-- Start Text provided --

As a result, I got the Holy Grail: search traffic for keywords with tens of thousands of queries.
To be absolutely honest with you, I saw a small amount of competition and decided to seize the opportunity.
And this is in spite of the fact that I wasn’t doing any link building, and my pages got only 10-15 external links that were created naturally.
Always conduct experiments like these.
Here’s the data that I got from my research:
Interesting data and statistics on the search traffic of 106 blogs in the area of marketing and blogging
First, I wanted to know how quickly these blogs load (as this gets a lot of attention nowadays).
Using GTMetrix, I measured their page load time.
The average load speed of these 106 blogs was 2.17 seconds!
A lot of people also talk about switching to https, so I also wanted to know how many blogs followed this recommendation.
Only 30.47% of the 106 blogs had https.
Do you need to consider switching? No, not if you don’t sell online courses or other products directly from your blog (when safety should be your first priority!).
For each of the blogs, I picked three pages that get the most of the traffic. (I was mainly interested in blog posts).
So I had 315 pages for further analysis.
The average blog post contained 4,772 words.
They conducted their research in many different areas, whereas my results are based only on the niches of blogging and marketing.
It’s hard to admit, but if you have a blog devoted to these topics, you need to focus on creating longer content. (I’ve started doing this with all of my recent posts.)
The average Title Tag length – 60 characters.
Everybody follows this advice on on-page SEO. You should try to abide by this habitual rule too.
But here’s what’s become the most interesting to me:
- The average referring domains – 71
- The average backlinks – 269
- The average domain rating – 59 (*data by Ahrefs)
This makes the average traffic – 3,317 visits.
Note: to measure the word count, I used a tool called Bulk Web page Word Count checker. To extract the Title Tags, I used Meta Tag Extractor by Buzzstream. I highly recommend that you use these tools to quickly evaluate your competitors.

-- End Text provided --

_Task list_
[a] From the text on blog search traffic, list every average figure the author reports, along with what each one measures.
[b] Carry the text on blog search traffic forward, beginning after its closing note about the word-count and Title Tag tools.

-- Start Dataset excerpts --

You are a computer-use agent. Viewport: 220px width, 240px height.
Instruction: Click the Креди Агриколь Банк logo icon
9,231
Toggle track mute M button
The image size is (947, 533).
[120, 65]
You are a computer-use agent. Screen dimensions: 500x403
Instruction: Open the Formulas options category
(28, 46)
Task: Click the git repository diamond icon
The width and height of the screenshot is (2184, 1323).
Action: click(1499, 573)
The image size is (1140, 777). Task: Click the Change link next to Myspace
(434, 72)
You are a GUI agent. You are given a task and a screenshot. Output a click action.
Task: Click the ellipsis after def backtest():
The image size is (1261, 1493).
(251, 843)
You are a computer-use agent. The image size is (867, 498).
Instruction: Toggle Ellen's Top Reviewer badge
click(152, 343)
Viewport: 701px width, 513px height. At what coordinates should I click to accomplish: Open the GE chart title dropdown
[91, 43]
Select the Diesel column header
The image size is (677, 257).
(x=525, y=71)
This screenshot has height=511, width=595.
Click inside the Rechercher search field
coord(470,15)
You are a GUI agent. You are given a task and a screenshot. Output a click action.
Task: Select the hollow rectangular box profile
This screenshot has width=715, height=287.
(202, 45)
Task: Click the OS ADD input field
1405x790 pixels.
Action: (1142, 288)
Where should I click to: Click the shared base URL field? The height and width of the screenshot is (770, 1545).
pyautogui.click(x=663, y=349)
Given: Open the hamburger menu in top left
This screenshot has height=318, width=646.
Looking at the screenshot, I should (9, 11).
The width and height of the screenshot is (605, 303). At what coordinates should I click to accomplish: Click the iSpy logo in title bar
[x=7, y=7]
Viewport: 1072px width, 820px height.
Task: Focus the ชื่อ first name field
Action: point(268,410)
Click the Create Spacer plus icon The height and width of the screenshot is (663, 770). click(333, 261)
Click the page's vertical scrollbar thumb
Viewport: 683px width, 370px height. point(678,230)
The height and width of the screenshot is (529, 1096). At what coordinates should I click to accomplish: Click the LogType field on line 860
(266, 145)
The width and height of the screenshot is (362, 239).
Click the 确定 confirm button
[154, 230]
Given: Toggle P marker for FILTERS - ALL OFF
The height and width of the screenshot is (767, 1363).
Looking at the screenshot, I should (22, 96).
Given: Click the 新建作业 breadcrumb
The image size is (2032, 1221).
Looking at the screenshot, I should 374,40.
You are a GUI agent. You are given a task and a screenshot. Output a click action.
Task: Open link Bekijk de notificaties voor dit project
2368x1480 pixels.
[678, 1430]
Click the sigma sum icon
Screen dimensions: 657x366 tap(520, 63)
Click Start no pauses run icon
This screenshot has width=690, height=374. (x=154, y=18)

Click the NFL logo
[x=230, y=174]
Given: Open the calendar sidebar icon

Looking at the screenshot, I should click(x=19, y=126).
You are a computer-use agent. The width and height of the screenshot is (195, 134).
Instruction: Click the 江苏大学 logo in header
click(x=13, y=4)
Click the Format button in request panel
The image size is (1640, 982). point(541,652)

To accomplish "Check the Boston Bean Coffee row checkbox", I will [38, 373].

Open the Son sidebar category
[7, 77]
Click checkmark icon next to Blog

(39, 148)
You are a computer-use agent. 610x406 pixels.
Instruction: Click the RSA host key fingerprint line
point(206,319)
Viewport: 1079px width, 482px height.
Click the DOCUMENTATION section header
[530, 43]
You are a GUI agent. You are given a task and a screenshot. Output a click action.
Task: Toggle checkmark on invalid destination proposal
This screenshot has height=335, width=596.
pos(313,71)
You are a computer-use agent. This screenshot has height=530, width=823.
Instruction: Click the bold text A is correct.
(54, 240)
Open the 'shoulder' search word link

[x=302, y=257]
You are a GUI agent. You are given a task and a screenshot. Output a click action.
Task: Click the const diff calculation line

-- End Dataset excerpts --

_Written answers_
[a]
- Page load speed: 2.17 seconds
- Blog post length: 4,772 words
- Title Tag length: 60 characters
- Referring domains: 71
- Backlinks: 269
- Domain rating: 59
- Traffic: 3,317 visits

[b]
Why I gave away 40 hours of work, just like that:
The main task for me was to find golden keywords to write my articles.
The easiest ones, with low competition and high traffic.
In the process of analyzing Brian Dean’s traffic statistics…
…I realized how silly it would be not to share the results. Anyway, I still can’t write as many articles as he can. 🙂
I had a long list of 106 blogs! (My list is based on the blogs that I always read, and the updates I’m subscribed to).
The main topics of these blogs are Blogging and Marketing.
Download these reports to find easy keywords with high traffic.
For each of the blogs, you’ll get three reports. (The entire analysis was done using Ahrefs.):
- Top pages
- Organic keywords
Top pages. Here are listed the main pages that receive the most search engine traffic.
Organic keywords. Here you’ll find the keywords where the target website ranks for the top 100 organic search results, along with its current ranking and the amount of traffic each query brings every month.
Backlinks. Using this report, you can study the strategy of getting the backlinks. You can contact any of the owners and offer your resources. But I’d recommend that you just make friends with the most interesting owners of these resources. In my opinion, the future of link building lies in friendly relationships, blogger outreach, and networking.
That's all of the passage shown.